By Michael Warren
I have a confession. I’m scared of needles. It’s not an uncommon fear. Most people don’t like having sharp objects stuck into them, regardless of the payoff.
As they say, no one promised us that life would be a rose garden, so maybe we have to think of the occasional needle as the thorn in our side.
As with so many other areas of medicine, it may help alleviate some of your fears if you understand just what needles can do for you.
Doctors do not enjoy giving shots to patients, but the information and results that can be gained through their use are invaluable. For example, needles inserted into the veins can remove blood to be tested for hundreds of conditions, from AIDS to zinc levels. And, just as things can be taken out of the body, others can be injected, such as antibiotics, lifesaving plasma, medications and water.
Arteries are major blood vessels that carry blood from the heart to the rest of the body. A needle can be used to draw blood from the arteries, providing information on oxygen levels and other critical readings.
Through arteries, needles can be used to place small, sophisticated tubes directly into the heart to measure function, to take X-rays of vessels, and to perform angioplasties, a procedure to open diseased or injured vessels.
Similarly, tubes can be inserted through needles into the kidneys, the brain, anywhere there are blood vessels, for testing of blood, to take tissue specimens, remove growths, for treatment and for X-rays.
Needles can be stuck directly into the liver, kidney, brain, lymph nodes and other areas for biopsies, to drain abscesses, to perform tests and to determine if all is working normally.
Larger instruments the size of a pencil or small cigar can also be inserted through the skin for a variety of purposes, including the removal of kidney stones and gall bladders and to perform tubal ligations. Large needles inserted into the joints can help observe and treat cartilage problems, including arthritis.
There is virtually no place in the body that a needle cannot be used. What a dreadful thought, you say?
Because this simple instrument is so effective, doctors are able to help you avoid many types of major (and expensive) medical procedures, including some surgery. The bad news is that you get the needle.
However, just as you must take charge of other aspects of your health care, it’s important to question any procedure, including the use of needles. Just because you have a vein, doesn’t mean it needs to be stuck. Exercise your right to be informed.
Dr. Michael M. Warren is Ashbel Smith Professor of Surgery in the division of urology at the University of Texas Medical Branch at Galveston.

* TASKS AND EXERCISES
- a) Using the needles article, answer the following:
(i) According to the article, what do arteries carry?
(ii) The larger instruments inserted through the skin are compared in size to what objects?
(iii) At which institution does the author hold his professorship?
- b) Write out the portion of the needles article from "Doctors do not" up to and including "medications and water.", without alteration.

* DATA EXTRACT

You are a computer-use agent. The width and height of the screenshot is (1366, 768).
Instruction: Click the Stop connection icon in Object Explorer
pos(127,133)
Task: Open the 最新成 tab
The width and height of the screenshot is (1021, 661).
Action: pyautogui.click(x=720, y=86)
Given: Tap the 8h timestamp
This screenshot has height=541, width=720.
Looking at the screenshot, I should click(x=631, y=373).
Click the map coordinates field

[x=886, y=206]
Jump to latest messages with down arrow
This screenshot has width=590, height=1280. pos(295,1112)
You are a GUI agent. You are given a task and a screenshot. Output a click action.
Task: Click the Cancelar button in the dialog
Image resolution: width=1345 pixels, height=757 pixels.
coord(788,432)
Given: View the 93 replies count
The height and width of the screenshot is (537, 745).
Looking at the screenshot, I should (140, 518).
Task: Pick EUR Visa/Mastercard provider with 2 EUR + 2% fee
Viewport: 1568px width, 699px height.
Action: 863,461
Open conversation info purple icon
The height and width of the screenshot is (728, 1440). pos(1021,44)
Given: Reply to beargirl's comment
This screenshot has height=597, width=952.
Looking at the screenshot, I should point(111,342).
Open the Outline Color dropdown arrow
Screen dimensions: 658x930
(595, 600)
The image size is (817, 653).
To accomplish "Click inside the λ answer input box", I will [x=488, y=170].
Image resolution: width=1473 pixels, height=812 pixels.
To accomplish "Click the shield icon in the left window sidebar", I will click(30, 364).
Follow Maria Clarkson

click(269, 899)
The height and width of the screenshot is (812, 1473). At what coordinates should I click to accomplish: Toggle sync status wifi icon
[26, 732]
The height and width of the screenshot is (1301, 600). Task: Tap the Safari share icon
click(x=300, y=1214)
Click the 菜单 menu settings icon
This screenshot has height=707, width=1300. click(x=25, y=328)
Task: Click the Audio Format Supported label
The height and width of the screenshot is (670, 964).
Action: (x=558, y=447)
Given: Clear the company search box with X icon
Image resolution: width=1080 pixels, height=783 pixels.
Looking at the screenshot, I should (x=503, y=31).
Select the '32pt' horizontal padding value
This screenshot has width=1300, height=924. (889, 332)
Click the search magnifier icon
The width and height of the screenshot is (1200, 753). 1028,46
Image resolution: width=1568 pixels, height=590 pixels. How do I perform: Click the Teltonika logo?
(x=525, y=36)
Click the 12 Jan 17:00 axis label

* OUTPUTS IN ORDER
- a)
(i) Blood from the heart to the rest of the body.
(ii) A pencil or a small cigar.
(iii) The University of Texas Medical Branch at Galveston.

- b)
Doctors do not enjoy giving shots to patients, but the information and results that can be gained through their use are invaluable. For example, needles inserted into the veins can remove blood to be tested for hundreds of conditions, from AIDS to zinc levels. And, just as things can be taken out of the body, others can be injected, such as antibiotics, lifesaving plasma, medications and water.